Appropriate outcome measures related to any diagnosis should measure the effect of care on:

    1.) stabilizing or reducing impairment;

    2.) preventing complications;

    3.) improving functional/vocational/community status;

    4.) reducing social role limitations;

    5.) improving quality of life; and

    6.) improving health care satisfaction.

When outcomes are evaluated, the ICIDH international classification system is essential. ICIDH divides its outcome measures into three groups: organ level, person level, and social level. In the standardized ICIDH criteria, this is devised as impairment, and impairment measures are traditional medical model measures that are simple, very objective, reliable, and single-system focused. Impairment measures, however, really don't tell you whether or not the patient is going to be able to function in the community.

The next ICIDH classification level is disability or, under ICIDH-2, activity, which is defined as the combined effect of the various impairments on the patients' ability to care for themselves in their daily activities. This is a good measure to look at, but all the compounding variables that also affect their ability make it a more difficult measure than impairment.

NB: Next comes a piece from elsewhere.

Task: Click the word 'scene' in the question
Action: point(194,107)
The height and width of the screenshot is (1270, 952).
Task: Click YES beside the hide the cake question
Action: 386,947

The third level is handicap or participation measures, defined as the ability of patients to function in their community. The psychosocial influences involved with participation measures make it very difficult to tease out some of the compound variables. Other domains to be considered include environment, of significance within the veteran population because of the high incidence of homeless, indigent, and single veterans. Satisfaction and health related quality of life are also considered.

There are several administrative databases within VA from which to glean information. For example, the Patient Treatment Files (PTF) is a standard in-patient treatment file that shows who was admitted, for how long, what their admitting diagnosis was, what their discharge diagnosis was, and whether they got readmitted. The Standard Administrative File, predominantly in-patient, is now moving to outpatient.

The National Surgical Quality Improvement Program (NSQIP) is the primary quality assurance monitor for surgery. By looking at morbidity and mortality risk factors, it tries to benchmark for surgery.

The National Pharmacy Database is one of the most accurate databases. It tells us what medications patients are receiving. The NPD has helped identify a large number of patient groups, particularly diabetics, which can't be identified anywhere else.

The National Prosthetics Product Database is just beginning, but at this stage it is not very accurate and needs a lot of validation.

The Decision Support System is a billing system and looks closely at the cost of care for anyone—both in-patient and outpatient.

The Functional Status Outcome Database measures disability and activity. It is predominantly an ADL scale and is very valid. It has a national rollup so sites can be compared within the VA. Comparisons can be made with the private sector as well.

The Minimal Data Set (MDS) is another functional measure, used for long-term care, but also uses some components of behavior and medical illness. It is used in the private sector now to provide an allocation model for long-term care by HICFA. It is predominantly a snapshot database, not one that can track patients over a long period of time.

The Global Assessment of Function is a behavioral database and has a good reputation.

Finally, the VA has recently implemented the SF-36V database. It has five major domains, including pain and role responsibility, as well as some functional components. Every veteran in the entire system will be receiving this. The intent will be to use that data to identify those patients that might need more intense focus and more intervention.

Future directions in gathering and utilizing outcomes data within VA include extending measures to assess participation and environmental indexes, concentration on the development of patient stratification models, developing divergent set of outcome measures to accommodate patient cohorts with widely divergent functional levels and evaluating the capacity of currently mandated outcome measures to identify groups requiring more advanced evaluation.